## Stated problem
Answer these questions about the selected excerpt below:
1. According to the Veterans Affairs press release, how much more likely are veterans than nonveterans to kill themselves?
2. Which newspaper ran the story headlined "Des Moines DREAMer dies within weeks after being sent back to Mexico's violence"?
3. At what age did Manuel Antonio Cano Pacheco leave Mexico?

## Selected excerpt
Suicide is a complex social phenomenon, and it’s difficult to pin down cause and effect. Surely rising rates of opioid abuse have contributed to the suicide increase, but that wouldn’t explain the jump among young people. There’s a case to be made that decline of religiosity in wealthier societies has led to an uptick in suicide(poorer societies tend to have far less of a suicide problem than wealthy societies, so religious differences matter less statistically). We are suffering a crisis of meaning in the West, and it’s having a significant impact on suicidality.

Hendrick ter Brugghen, Old Man Writing by Candlelight, c. 1626-27, Dutch Baroque painter and leading member of the Utrecht followers of Caravaggio

I don’t think religiosity necessarily connects to leading a meaningful life. But, I’d say constantly be sent off to war is one factor because suicide rates for Vets is off the wall.  I’d also say feeling helpless to change things in your work life and community leads to some of that too.  (From Foreign Policy, September, 2017)

Veterans are about 20 percent more likely than nonveterans to kill themselves, according to a Veterans Affairs press release issued on Friday afternoon at the close of business. (Traditionally, that’s when Washington public affairs types put out bad news they don’t wish to discuss. Mainly they hope to see it tucked into Saturday newspapers that no one reads.)

Also, the suicide rate for female veterans is 250 percent that for female non-vets.

Then, there’s death by abhorrently racist federal policy.  There’s a surge in that.  From the daily paper of my childhood days The Des Moines Register: “Des Moines DREAMer dies within weeks after being sent back to Mexico’s violence.”

Manuel Antonio Cano Pacheco should have graduated from high school in Des Moines last month. The oldest of four siblings should have walked across a stage in a cap and gown to become a proud symbol to his sister and brothers of the rewards of hard work and education.

Instead, Manuel died a brutal death alone in a foreign land, a symbol of gang supremacy in a country plagued by violent drug cartels. It happened three weeks after U.S. Immigration and Customs Enforcement returned him to Mexico, a country he had left at age 3 when his parents brought him here without a visa.

## Given information
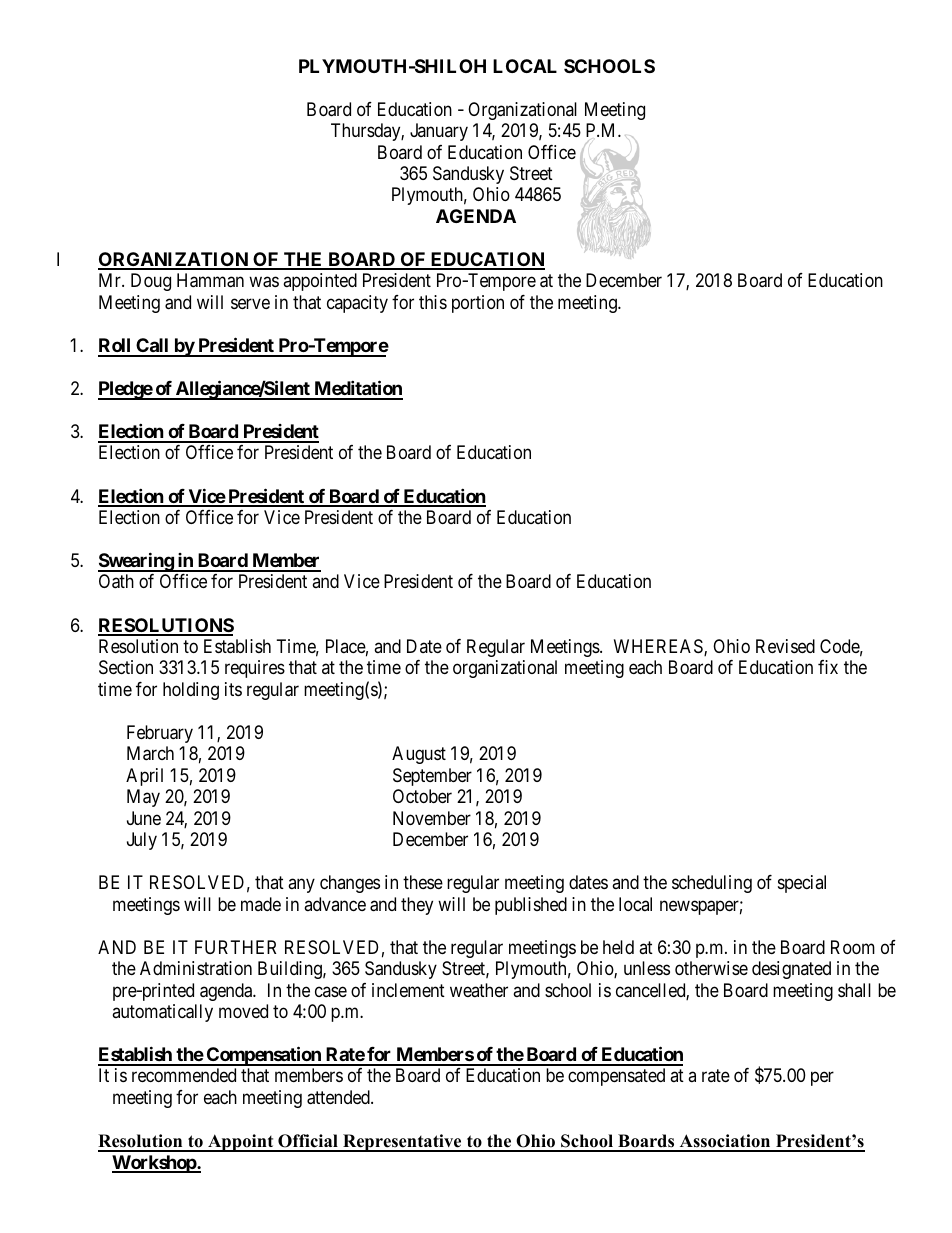 This screenshot has width=952, height=1233. Describe the element at coordinates (255, 669) in the screenshot. I see `requires` at that location.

## Correct output
1. About 20 percent more likely.
2. The Des Moines Register.
3. At age 3.